Adam Lucek - Flux model for Open AI generated image gen

https://www.youtube.com/watch?v=Drw6tnvtA5I This detailed summary covers the key aspects of the video, including the goal, the AI models and techniques used, the tools and setup process, and the results.

Video Title: Training FLUX.1 (Black Forest Labs) LoRA Adapter on Faces | Low VRAM Image Generation Main Goal: To demonstrate how to train AI image generation models on faces to reliably recreate pictures of a specific person (the speaker, Adam Lucek, in this case) in various scenarios. Key Technologies & Concepts:

FLUX.1 by Black Forest Labs: A 12 billion parameter rectilinear flow transformer capable of generating high-quality images from text descriptions. Considered a leading open-source image generation model. Has generated significant community interest and commercial applications (e.g., Photo AI .com).
LoRA (Low-Rank Adaptation): A parameter-efficient fine-tuning method. Adds additional, small weights (the LoRA adapter) on top of a pre-trained foundation model (FLUX.1). Only these small added weights are trained, making the process very efficient and requiring significantly less VRAM compared to full model fine-tuning. The trained LoRA adapter is a small file that can be plugged in or out of the main FLUX.1 model during inference.
DreamBooth Methodology (Inspired): A technique to personalize text-to-image diffusion models. Involves training with a limited number of input images (typically 3-5, Adam used 10) of a specific subject. A “unique token combination” or “trigger phrase” (e.g., [trigger]) is used during training to associate the subject’s features with that specific phrase. This allows the model to “hyper-fixate” on activating specific neurons when the trigger is used, reliably recreating the subject.

Tools & Resources:

**ai-toolkit** GitHub Repository: Primary Training Tool: github.com/osiris-ai-toolkit/ai-toolkit Advantages: Designed for efficient training, particularly with low VRAM environments. Unlike other tools (e.g., Diffusers’ DreamBooth example), which might require >40GB VRAM (Adam experienced 72GB on an H100 for basic FLUX training), ai-toolkit can perform LoRA training on FLUX.1 using only 24GB of VRAM (e.g., on an RTX 4090), thanks to advanced quantization methods.
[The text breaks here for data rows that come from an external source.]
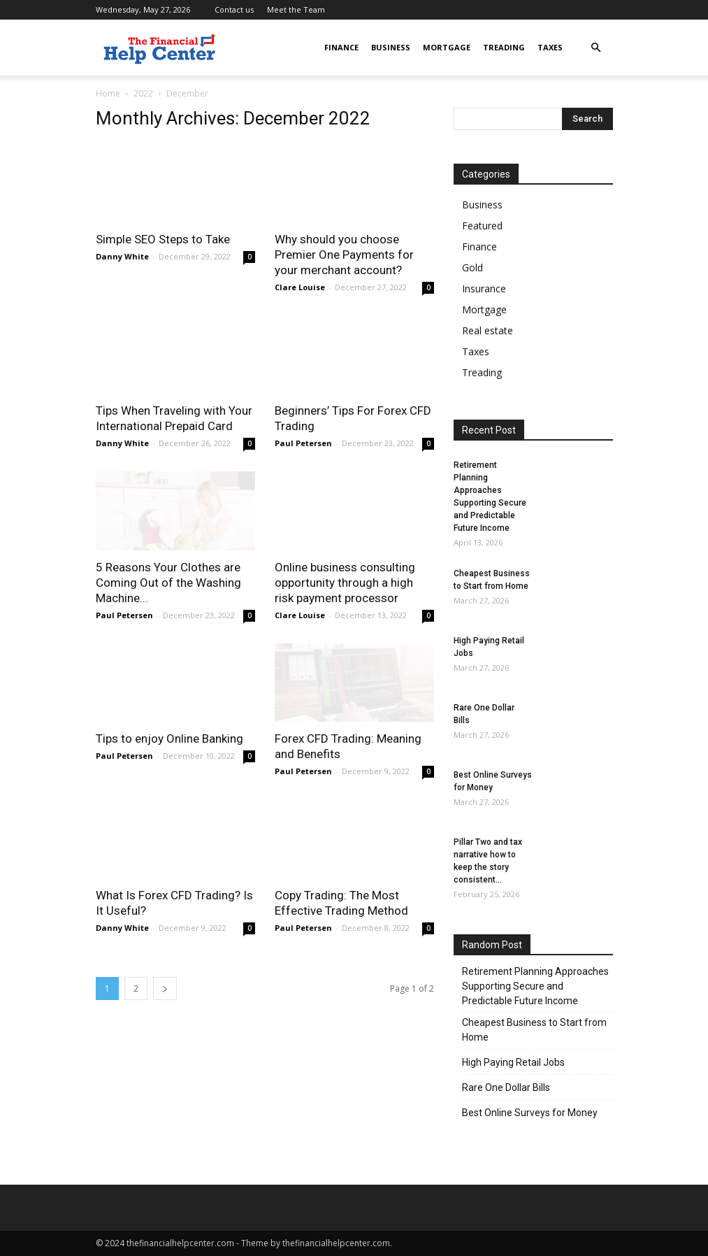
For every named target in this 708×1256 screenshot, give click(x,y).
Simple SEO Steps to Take (163, 239)
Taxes (550, 47)
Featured (482, 225)
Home (108, 93)
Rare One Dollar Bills (506, 1087)
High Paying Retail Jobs (513, 1062)
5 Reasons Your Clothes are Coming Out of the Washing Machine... (168, 582)
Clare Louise (300, 287)
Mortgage (446, 47)
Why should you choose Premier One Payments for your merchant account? (344, 254)
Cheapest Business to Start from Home (534, 1030)
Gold (472, 267)
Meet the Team (296, 9)
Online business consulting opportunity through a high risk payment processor (345, 582)
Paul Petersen (303, 443)
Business (390, 47)
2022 (143, 93)
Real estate (487, 330)
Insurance (484, 288)
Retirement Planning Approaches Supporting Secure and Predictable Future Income (535, 986)
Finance (341, 47)
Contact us (234, 9)
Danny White (122, 256)
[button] (596, 48)
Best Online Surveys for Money (530, 1112)
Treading (504, 47)
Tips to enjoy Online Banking (171, 738)
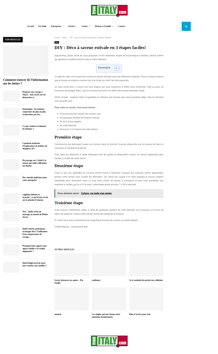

Setup: Clone the repository: git clone https://github.com/osiris-ai-toolkit/ai-toolkit.git Navigate: cd ai-toolkit Update submodules: git submodule update --init --recursive Create/Activate virtual environment: python3 -m venv venv, source venv/bin/activate Install PyTorch: pip3 install torch torchvision --index-url https://download.pytorch.org/whl/cu121 Install requirements: pip3 install -r requirements.txt
ComfyUI: Primary Inference Tool: A powerful and modular diffusion model GUI (Graphical User Interface). Uses a node-based workflow for advanced stable diffusion pipelines. Supports FLUX models. Setup: Can be downloaded as a standalone build (Windows) or installed manually (Linux/Windows). Adam provides a JSON workflow file (workflow_adamlora.json) on his Hugging Face model page to easily recreate his inference setup.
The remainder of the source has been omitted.